Part of me wonders if this problem is more acute with ‘general journals’. However, I did hear once from a friend who said that in their experience it was easier to get an ethics paper published in general journal than a specialist one, presumably because in the latter there was a greater awareness of the existing literature.

Andrea
Andrea
4 months ago

I still fail to see what the incentives are for the referee to do a good job. A referee is not paid (which is the main incentive for a job), and refereeing has no recognition in the job market or in promotion (and rightly so, probably, given that there is no control on the quality of the performance).
Absent incentives or possible enforcement, suggestions to improve the practice sound like a mere wish that people will be good. A wish in tune with Christmas times, perhaps.

Ian
Ian
Reply to  Andrea
4 months ago

I think peer review in the humanities is clearly and essentially flawed. I don’t suppose there are many other options, but because there are almost no rewards, because what we write & think about does not typically possess qualities of facticity, because disciplines by their very nature keep gates, because disciplines are tribal & faddish, and because many reviewers seem to feel put upon by having to read papers, we end up in echo chambers and with gatekeepers & ax grinders manning the ship. Certain approaches or points of view become more or less unexamined dogma, reiteration is prized over innovation, and “the books” remain more or less closed to those who or think distinctively.

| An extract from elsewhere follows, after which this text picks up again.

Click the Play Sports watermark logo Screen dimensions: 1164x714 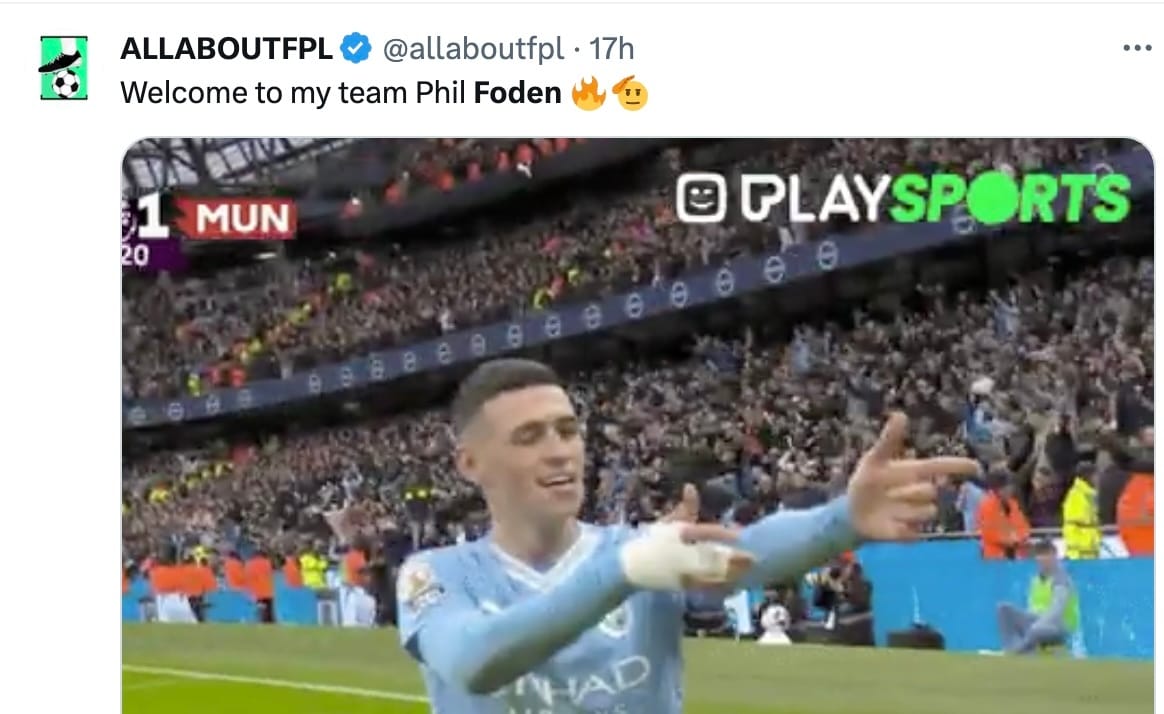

Of course none of this specific to the academic humanities, but altogether it makes for a pretty nasty brew. Add in some ego, power grabs, and nepotism and here we are. Clearly we need trained readers, and clearly we need review—willy nilly is even worse.

Realistically, it seems to me that the onus to begin to address some of this falls on editors. I know they’re already overworked, but ultimately it’s the editors who need to intervene in cases of obviously ungenerous reviews, who need to make recommendations based on careful readings of reviews in split decisions, who should generally lean into r&r over rejection if there’s no strong case for rejection.

David Wallace
Reply to  Andrea
4 months ago

“ Absent incentives or possible enforcement, suggestions to improve the practice sound like a mere wish that people will be good. ”

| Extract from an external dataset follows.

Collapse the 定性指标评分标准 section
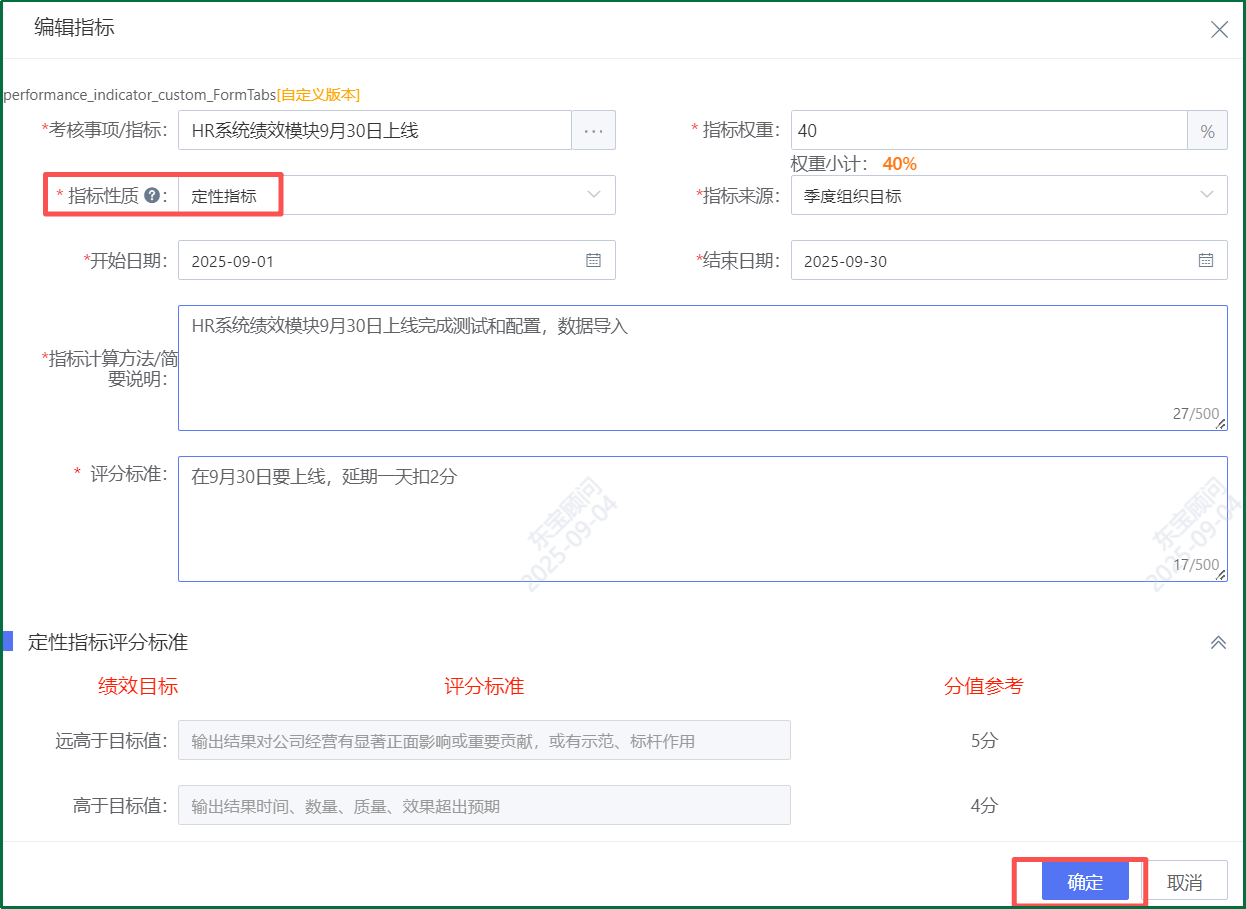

Isn’t it more advice for people who want to be good (I.e., most people) as to the best way to do it?

Andrea
Andrea
Reply to  David Wallace
4 months ago

Fair enough. I probably just disagree on “most people’, which makes the advice not so crucial.

mark.wilson
mark.wilson
4 months ago

I’m certainly not interested in reading papers whose arguments are not cogent. I hope referees don’t stop rejecting them.

Sam Duncan
Sam Duncan
Reply to  mark.wilson
4 months ago

This is a willfully uncharitable reading of what the post is proposing that’s truly worthy of referee 2. It’s quite clear he’s not saying referees should accept articles that commit logical fallacies or have premises that are factually false. Papers guilty of those things would fail his 3b, 3c, and 4 miserably. Instead what he obviously means is that the referees’ own belief that the author is wrong on some contentious and controversial commitment shouldn’t be enough to reject.

mark.wilson
mark.wilson
Reply to  Sam Duncan
4 months ago

> Instead what he obviously means is that the referees’ own belief that the author is wrong on some contentious and controversial commitment shouldn’t be enough to reject.

That’s surely a willfully uncharitable reading of current refereeing practices.

Richard Y Chappell
Reply to  mark.wilson
4 months ago

Presumably few referees explicitly conceive of themselves as rejecting a paper “because it appeals to a contentious premise that I happen to disagree with.”

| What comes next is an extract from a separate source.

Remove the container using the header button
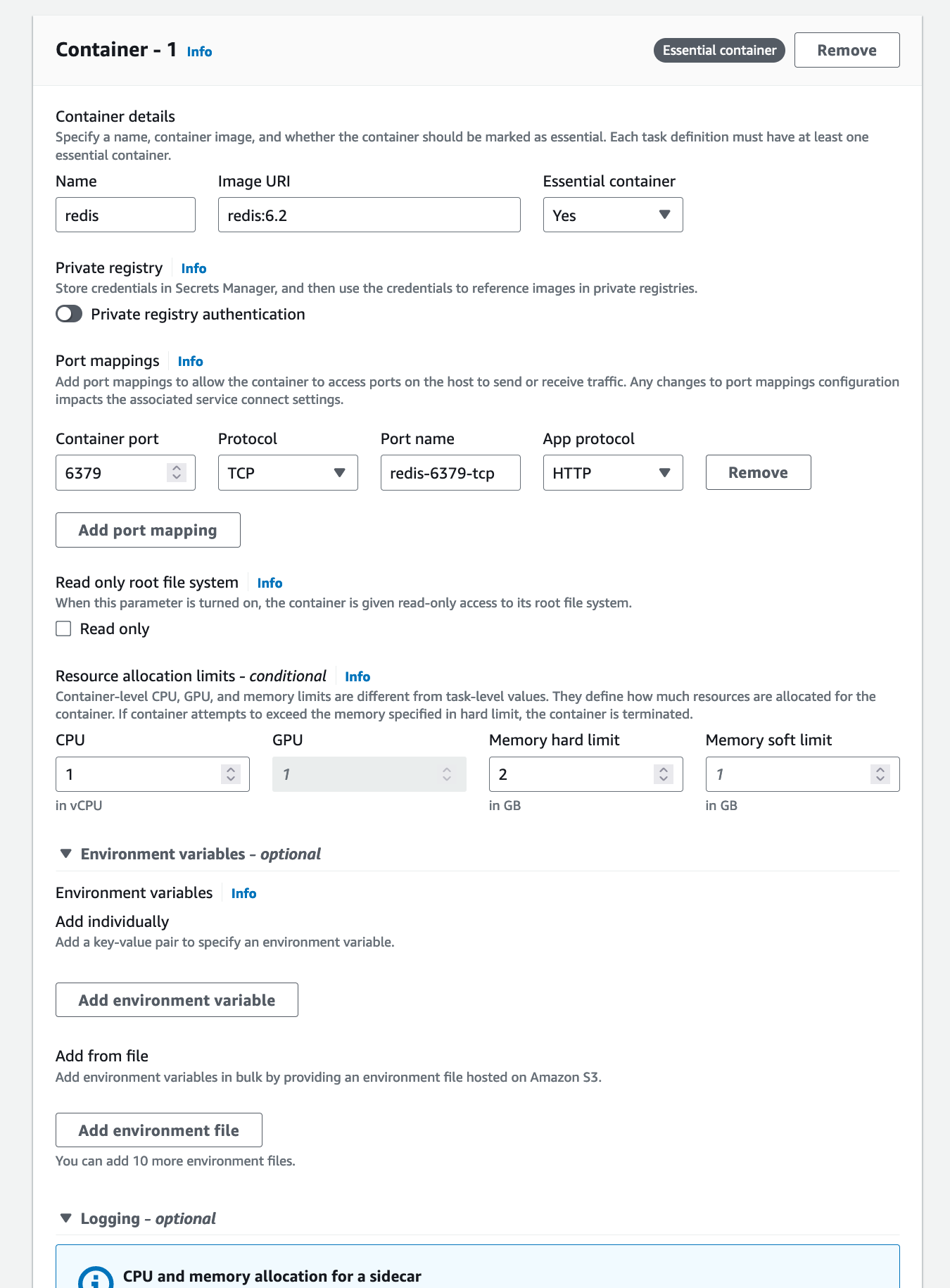 coord(847,50)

But it seems plausible enough that many are in the habit (as taught, e.g., in grad school) to hunt out possible objections to a paper as their dominant mode of evaluation. And it will naturally seem saliently objectionable to many if the paper rests on an assumption that strikes them as false.

My suggestion is that refereeing could be improved if (i) referees pause to consider the possibility that their judgment on this point could be idiosyncratic: even if *they* reasonably reject a premise, might *others* reasonably accept it (including some who don’t initially accept the conclusion)? and (ii) beyond just considering objections, also try to explicitly assess other virtues like interestingness.

Do you disagree with these suggestions?

(To be clear, my OP wrote: “Transparently bad arguments are certainly of little interest.” So I don’t disagree with the literal content of your original comment. But if you think that you’re disagreeing with me, I’d be curious to hear where you think the disagreement lies.)

skollik
skollik
4 months ago

The acceptance rate of journals is ridiculously low. I dont know what can be done about this. There is enormous pressure to publish. The system is obviously flawed. Maybe there needs to be a collective incentive to share one’s academic work as pre-print?

More novelty please
More novelty please
4 months ago

I feel like ‘previously-shadowy areas of logical space’ aspect of peer-review is not very infrequently ignored nowadays (willfully or otherwise). I see papers in very good, even even top-5, journals which are mere regurgitations of old arguments. Of course there is nothing wrong providing a novel defense or a new refutation of an old argument, but the papers in question do not very often even acknowledge the arguments they are basically restating and do not state what is novel in their argument.

In general, I feel like philosophy peer-review is very punishing of novelty and very accommodating of unoriginal and even mere restatement of old ideas (assuming everything else in the stated criteria is fullfilled).

Ian
Ian
Reply to  More novelty please
4 months ago

I feel like philosophy peer-review is very punishing of novelty and very accommodating of unoriginal and even mere restatement of old ideas (assuming everything else in the stated criteria is fullfilled)”

This is the case across the humanities, I think.

Miroslav Imbrisevic
4 months ago

It would be interesting to know whether – and when – the ratio of ‘old hands’ v. ‘new hands’ has changed among reviewers in philosophy: how many of the reviewers are presently at the beginning of their careers, and how many are older (and wiser?). Considering the explosion in submissions in the last 20 years, I suspect that more and more younger faculty/grad students have been recruited as reviewers. This may have changed how papers are reviewed (research topic: ‘The psychology of newly appointed reviewers’). Now reviewers tend to ask authors to respond to objections (if I read the comments right) – rather than assessing the originality of the paper. If many reviewers are freshly minted philosophers, then this emphasis on objections would make sense – that’s what they have been taught to do for their PhDs. Judging originality is more difficult because you have to have a good overview of the field. The fact that we can come up with objections to Plato, Aristotle and Kant doesn’t mean that their writings should be rejected, or that they should ‘rewrite and resubmit’. Inventing hypothetical objections doesn’t make a paper better – it diminishes its readability [unless they write in the style of Aquinas]. As long as the paper is cogent – and original, let’s leave it to the readers to mount objections. That is also much more fun for them, rather than having it all ‘pre-formatted’ by reviewers and authors.

M G
M G
4 months ago

I’m not sure, but I think I reject fewer papers than I used to. But I also think that the papers I get asked to referee are better than they used to be. Obviously this might just be an illusion on my part! But here is something I wonder, and which (perhaps) only editors can answer: If an editor has a paper that’s fairly bad, is he or she likely to send it to an early-career person, and to send promising papers to more seasoned referees?

Also: Perhaps someone who rejects a lot of papers is someone who is in the stable of referees for a journal that doesn’t do much desk-rejection.